Gemini was released about a week ago and I was playing with it almost every evening. I am still trying to understand what it is, how it works, what its limitations are, how to use DAX, etc. And I can say that I like what I see so far. Kasper de Jonge and Chris Webb already posted their initial Gemini reviews. In this post I will share my experience with Gemini so far.
First of all I want to point that for Gemini tests all you need is Excel 2010 and the Gemini Add-in file (it is just about 30MB). You do not need SQL Server 2008R2. I am pointing this out because as I was setting up my testing environment I installed SQL Server 2008R2 and later realized that it is not required. It is quite amazing that this 30MB add in file contains such powerfull software – the Gemini front-end, and the in memory Analysis Services server. Of course for Enterprise level installation you will need SQL Server 2008R2 and Sharepoint 2010, but such setup is not part of my current tests.
After my initial tests with a few thousand records I finally decided to do tests on bigger tables. I took the AdventureWorksDW database and expanded the FactInternetSales table to 22mln records by simply duplicating the included records. This table size grew to 3.2GB. My goal was to see how well Gemini can handle millions of rows. I ran my tests on my Laptop with 3GB of RAM and an Intel Duo CPU 2.5GHz processor. On the same laptop I have my SQL Server 2008 database with my expanded data, Excel 2010 and the Gemini add-in. I limited SQL Server memory to 500MB.
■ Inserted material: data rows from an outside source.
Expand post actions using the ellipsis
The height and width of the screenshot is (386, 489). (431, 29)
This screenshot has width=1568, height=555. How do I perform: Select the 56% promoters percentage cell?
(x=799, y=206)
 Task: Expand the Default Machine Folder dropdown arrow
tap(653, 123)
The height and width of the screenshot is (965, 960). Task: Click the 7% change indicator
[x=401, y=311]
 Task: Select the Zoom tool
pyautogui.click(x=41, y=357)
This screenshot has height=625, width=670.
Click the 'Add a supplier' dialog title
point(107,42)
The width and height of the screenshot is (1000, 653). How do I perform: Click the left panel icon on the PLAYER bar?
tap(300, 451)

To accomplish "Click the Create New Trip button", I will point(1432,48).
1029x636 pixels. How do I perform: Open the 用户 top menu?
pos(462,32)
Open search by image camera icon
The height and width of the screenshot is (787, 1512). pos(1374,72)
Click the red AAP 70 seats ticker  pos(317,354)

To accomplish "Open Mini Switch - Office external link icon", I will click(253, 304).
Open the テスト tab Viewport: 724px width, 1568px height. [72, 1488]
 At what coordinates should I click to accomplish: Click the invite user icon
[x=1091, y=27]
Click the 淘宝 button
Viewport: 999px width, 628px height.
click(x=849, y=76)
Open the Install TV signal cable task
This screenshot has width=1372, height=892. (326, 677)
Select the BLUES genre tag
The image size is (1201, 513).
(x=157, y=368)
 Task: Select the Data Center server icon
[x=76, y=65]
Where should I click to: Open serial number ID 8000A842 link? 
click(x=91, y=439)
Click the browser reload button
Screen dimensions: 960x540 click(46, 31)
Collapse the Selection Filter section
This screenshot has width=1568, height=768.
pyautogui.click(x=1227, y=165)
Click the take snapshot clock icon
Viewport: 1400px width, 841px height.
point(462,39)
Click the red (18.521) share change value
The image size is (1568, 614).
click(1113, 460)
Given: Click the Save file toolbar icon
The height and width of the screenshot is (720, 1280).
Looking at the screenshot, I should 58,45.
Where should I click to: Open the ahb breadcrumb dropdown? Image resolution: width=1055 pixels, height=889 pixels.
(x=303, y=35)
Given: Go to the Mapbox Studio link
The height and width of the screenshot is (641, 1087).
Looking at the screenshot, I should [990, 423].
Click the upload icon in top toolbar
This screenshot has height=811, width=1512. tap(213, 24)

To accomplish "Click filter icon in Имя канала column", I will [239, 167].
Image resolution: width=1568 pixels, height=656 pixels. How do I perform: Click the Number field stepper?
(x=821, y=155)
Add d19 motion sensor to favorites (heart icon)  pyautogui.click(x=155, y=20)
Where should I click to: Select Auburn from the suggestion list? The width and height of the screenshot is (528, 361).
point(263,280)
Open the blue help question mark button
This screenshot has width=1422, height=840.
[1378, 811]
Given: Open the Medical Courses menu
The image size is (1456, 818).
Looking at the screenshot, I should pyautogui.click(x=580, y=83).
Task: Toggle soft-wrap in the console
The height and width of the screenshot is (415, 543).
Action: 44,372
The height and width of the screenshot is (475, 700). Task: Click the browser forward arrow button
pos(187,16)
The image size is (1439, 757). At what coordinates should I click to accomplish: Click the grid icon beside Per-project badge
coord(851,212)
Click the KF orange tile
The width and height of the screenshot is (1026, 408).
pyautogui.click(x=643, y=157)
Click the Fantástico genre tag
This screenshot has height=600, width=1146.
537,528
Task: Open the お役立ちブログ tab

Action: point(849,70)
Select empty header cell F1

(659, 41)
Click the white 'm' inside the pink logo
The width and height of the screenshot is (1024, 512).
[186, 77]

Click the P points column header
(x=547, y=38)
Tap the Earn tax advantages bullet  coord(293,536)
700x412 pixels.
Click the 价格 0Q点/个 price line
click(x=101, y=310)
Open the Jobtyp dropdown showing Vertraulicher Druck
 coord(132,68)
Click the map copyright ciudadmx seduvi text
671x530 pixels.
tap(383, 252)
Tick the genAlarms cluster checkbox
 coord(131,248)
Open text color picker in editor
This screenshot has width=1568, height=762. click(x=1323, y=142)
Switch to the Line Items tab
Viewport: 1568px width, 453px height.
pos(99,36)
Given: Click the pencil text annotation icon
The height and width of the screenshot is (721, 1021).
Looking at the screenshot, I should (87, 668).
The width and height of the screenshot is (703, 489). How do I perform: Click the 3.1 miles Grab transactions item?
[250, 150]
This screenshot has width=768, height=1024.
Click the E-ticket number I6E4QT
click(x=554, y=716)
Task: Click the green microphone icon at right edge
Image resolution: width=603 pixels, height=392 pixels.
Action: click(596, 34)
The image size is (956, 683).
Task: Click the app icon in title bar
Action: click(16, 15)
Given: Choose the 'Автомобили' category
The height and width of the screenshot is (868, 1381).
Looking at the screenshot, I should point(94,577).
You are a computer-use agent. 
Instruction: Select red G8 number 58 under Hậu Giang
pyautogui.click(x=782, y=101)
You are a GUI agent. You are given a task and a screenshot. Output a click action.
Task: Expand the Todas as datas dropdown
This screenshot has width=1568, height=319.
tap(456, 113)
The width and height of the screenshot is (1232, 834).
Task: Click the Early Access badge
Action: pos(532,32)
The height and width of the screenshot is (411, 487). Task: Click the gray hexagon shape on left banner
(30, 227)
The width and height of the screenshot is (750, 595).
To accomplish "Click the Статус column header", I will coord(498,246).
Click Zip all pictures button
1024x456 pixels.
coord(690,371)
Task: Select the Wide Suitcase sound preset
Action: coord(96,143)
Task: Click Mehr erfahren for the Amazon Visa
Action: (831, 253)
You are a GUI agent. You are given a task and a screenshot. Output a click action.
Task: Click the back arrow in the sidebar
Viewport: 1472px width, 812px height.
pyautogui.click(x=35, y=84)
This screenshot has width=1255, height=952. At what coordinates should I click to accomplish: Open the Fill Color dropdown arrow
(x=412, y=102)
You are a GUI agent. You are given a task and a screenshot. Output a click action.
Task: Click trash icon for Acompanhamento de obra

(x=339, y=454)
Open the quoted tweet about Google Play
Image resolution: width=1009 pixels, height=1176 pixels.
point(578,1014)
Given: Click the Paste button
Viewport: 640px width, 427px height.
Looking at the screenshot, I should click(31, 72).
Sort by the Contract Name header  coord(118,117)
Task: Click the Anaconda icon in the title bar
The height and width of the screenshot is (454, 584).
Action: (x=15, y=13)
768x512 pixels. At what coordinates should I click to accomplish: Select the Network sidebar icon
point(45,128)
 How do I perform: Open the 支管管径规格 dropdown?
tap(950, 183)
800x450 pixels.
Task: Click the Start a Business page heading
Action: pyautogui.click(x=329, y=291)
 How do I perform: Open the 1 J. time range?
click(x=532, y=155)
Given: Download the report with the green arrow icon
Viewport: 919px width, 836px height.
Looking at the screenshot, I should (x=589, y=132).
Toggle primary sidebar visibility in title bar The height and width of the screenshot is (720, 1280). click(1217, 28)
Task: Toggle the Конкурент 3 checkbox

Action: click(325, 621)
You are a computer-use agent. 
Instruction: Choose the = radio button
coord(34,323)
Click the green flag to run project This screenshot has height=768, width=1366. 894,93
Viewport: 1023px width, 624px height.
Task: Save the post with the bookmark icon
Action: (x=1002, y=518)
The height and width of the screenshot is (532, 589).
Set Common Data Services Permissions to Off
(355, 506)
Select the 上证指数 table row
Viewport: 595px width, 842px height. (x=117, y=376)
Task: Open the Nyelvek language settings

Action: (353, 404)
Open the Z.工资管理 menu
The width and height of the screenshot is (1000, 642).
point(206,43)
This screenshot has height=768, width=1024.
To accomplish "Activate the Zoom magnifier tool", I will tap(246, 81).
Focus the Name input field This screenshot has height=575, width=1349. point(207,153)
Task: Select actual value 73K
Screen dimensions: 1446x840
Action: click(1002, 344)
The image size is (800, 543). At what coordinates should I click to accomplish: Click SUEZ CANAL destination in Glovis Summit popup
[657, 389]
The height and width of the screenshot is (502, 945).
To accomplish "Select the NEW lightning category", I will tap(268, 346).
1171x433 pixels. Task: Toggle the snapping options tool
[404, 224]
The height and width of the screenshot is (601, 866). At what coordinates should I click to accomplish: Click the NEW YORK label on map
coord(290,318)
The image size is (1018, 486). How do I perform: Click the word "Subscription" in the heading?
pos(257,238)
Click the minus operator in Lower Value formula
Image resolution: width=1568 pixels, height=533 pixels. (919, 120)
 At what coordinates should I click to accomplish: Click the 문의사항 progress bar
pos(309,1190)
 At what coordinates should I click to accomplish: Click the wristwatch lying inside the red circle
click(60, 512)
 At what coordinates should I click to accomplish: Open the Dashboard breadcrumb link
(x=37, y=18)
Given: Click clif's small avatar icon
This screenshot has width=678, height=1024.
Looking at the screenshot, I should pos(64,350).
My first tests to load 22mln records into the Gemini add-in failed. After loading over 21mln records I got an error message:
Memory error: Allocation failure : Not enough storage is available to process this command. .
Server: The operation has been cancelled.
Server: The operation has been cancelled.
I tried to stop some services, close other applications and then repeated the same table load into Gemini, but always at the very end I was getting the same error message. Finally I started to reduce number of records in my FactInternetSales table and that helped. I found that on my laptop I was able to load just about 20mln rows. Considering that this laptop also runs SQL Server, I can live with this limitation.
It took me about 5min to load into Gemini 20mln rows and as I repeated my FactInternetSales table load multiple times, I saw consistent Gemini data load speed – about 4mln records per minute. Of course, load type depends on how many fields there are in the table, machine power, etc. If your SQL Server will be on the network, your load speed will depend on the network’s speed too. But this gives you an idea – when working with Gemini and bigger data sets it will take time to get data into Gemini. This actually comes as no surprise, just I am impressed with this speed. During the load I was checking the task manager and noticed that Excel was using 80-90% CPU time and SQL Server was using 10-20% CPU time. Total CPU usage during the data load into Gemini was almost always 100%.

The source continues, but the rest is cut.